But the wedding that I witnessed did not happen in any of the above special places. Instead it happened in one of our mundane Intensive Care Unit (ICU) room.

Yes, you read it right, a hospital ICU room.

At least the room has a big window with a view of an old nearby church. At least the room was warm and bright, as it was gloomy and cold outside in that wintry afternoon. Not to mention that it was a very expensive room to be in. A day’s stay in the ICU is far more costly than a night in Ritz-Carlton Hotel in New York City.

The groom’s mother had been sick for a while. She had been in and out of the hospital for several months for a variety of medical problems. And now she got seriously ill and had been lingering and languishing in our ICU for about a month. She had been on mechanical ventilator and we were unable to get her weaned off of it.

The groom’s father had been sick as well. In fact, he was admitted also in the hospital and just got out a few days ago.

But the young couple wanted to commit to their vow to each other, whatever the circumstances may be. Perhaps they have been planning for their wedding for some time. The groom even came home from overseas where he was stationed. And I’m sure that the original plan was not to get married in a hospital. But you roll along with what life offers you. It must go on.

[Stored data entries]
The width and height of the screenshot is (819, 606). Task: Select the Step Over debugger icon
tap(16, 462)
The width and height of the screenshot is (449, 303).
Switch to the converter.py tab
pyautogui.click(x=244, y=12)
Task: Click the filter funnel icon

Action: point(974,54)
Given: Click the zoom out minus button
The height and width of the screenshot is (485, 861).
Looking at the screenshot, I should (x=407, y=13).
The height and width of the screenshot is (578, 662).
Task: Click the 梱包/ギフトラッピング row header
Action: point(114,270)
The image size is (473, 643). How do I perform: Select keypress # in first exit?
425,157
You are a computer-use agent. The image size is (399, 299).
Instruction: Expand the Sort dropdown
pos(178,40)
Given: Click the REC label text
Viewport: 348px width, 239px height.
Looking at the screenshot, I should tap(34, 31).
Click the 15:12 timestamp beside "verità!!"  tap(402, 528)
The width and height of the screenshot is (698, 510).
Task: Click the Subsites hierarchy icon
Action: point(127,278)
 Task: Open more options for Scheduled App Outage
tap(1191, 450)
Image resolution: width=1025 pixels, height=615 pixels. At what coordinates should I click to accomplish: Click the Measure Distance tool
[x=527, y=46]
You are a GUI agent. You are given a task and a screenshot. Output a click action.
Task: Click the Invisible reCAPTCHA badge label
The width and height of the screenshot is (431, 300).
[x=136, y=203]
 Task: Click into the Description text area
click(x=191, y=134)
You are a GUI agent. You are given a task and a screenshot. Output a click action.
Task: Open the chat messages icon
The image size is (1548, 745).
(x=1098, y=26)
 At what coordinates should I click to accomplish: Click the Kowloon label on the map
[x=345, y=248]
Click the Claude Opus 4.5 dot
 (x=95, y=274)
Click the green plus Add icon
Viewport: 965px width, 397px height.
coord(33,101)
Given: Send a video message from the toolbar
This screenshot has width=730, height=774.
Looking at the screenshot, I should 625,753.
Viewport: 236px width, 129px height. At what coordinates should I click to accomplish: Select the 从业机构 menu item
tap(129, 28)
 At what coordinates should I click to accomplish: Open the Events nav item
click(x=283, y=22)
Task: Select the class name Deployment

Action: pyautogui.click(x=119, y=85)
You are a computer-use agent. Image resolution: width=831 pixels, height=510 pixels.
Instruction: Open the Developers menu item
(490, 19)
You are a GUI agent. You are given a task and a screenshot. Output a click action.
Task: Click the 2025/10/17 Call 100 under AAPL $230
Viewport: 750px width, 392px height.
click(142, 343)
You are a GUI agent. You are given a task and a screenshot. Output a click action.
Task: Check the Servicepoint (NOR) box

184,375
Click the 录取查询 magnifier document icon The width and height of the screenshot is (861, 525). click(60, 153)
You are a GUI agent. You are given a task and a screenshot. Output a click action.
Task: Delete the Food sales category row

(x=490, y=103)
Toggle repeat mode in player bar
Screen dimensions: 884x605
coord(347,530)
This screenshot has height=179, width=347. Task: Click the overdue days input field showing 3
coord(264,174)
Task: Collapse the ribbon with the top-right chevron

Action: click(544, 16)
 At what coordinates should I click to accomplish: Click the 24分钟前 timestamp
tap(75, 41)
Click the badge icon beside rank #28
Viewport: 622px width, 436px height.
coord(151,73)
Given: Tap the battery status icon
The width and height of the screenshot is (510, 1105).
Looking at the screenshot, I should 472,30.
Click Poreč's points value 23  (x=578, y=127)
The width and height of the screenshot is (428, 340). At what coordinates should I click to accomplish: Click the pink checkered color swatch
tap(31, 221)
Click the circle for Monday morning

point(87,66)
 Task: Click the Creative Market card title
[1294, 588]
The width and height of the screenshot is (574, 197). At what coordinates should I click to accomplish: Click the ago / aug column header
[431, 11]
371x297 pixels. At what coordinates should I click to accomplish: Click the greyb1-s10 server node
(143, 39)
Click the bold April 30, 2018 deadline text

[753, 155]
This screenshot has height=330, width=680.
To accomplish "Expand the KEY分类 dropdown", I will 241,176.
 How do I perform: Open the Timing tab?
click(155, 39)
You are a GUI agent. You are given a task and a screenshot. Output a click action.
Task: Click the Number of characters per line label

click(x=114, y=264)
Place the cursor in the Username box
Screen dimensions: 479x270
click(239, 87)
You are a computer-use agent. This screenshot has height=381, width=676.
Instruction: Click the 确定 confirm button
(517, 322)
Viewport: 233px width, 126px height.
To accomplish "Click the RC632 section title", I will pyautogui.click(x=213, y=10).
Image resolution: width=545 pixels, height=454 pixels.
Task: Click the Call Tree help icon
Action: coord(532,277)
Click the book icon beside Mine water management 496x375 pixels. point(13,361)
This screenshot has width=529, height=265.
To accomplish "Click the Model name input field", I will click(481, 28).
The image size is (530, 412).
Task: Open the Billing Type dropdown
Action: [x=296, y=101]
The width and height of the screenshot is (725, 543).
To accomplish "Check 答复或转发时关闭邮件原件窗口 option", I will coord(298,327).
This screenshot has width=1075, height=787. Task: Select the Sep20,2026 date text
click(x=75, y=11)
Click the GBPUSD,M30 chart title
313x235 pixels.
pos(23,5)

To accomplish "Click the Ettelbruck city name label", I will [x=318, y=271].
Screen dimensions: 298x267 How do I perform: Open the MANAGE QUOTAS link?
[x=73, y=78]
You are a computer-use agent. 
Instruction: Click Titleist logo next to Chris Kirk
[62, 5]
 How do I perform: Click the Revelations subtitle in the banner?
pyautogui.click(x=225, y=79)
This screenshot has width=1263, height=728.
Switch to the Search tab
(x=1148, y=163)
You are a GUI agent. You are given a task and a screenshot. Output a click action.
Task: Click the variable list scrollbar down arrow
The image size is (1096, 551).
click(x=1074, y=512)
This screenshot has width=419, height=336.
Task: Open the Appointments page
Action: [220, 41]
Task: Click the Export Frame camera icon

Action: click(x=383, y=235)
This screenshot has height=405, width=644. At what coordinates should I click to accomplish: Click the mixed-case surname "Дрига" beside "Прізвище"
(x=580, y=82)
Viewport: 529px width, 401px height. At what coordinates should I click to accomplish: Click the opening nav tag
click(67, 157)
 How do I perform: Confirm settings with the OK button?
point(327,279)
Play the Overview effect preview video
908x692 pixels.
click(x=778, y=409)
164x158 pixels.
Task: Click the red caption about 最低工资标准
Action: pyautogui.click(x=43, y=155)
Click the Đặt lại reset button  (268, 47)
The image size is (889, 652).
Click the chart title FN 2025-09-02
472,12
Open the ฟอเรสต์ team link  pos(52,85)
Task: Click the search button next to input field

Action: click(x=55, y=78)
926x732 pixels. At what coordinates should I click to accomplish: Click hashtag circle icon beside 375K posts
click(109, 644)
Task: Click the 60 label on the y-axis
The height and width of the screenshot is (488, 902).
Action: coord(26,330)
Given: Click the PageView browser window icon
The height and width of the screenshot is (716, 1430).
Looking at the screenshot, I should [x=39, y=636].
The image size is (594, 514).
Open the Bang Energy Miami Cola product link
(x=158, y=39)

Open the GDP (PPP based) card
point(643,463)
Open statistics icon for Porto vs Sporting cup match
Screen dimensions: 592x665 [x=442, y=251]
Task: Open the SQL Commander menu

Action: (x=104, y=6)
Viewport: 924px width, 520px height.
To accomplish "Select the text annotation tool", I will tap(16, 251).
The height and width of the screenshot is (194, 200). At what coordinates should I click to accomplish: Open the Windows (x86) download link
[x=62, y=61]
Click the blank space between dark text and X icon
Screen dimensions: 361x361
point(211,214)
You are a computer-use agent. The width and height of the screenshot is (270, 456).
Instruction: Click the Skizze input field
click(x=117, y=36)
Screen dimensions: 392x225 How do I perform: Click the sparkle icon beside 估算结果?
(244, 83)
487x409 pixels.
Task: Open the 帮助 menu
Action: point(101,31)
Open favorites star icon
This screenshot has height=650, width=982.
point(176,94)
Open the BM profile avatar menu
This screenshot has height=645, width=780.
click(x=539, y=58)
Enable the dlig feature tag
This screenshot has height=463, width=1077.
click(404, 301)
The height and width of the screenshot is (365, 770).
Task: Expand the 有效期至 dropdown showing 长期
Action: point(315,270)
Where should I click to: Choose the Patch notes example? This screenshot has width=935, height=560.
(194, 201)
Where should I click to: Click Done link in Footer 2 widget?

### Work to complete
A – According to the passage about the ICU wedding, how long had the groom's mother been in the ICU?
B – Quote the passage about the ICU wedding, starting at "Yes, you read" and ending at "New York City.".

### Answers to the problems
A – About a month.

B –
Yes, you read it right, a hospital ICU room.

At least the room has a big window with a view of an old nearby church. At least the room was warm and bright, as it was gloomy and cold outside in that wintry afternoon. Not to mention that it was a very expensive room to be in. A day’s stay in the ICU is far more costly than a night in Ritz-Carlton Hotel in New York City.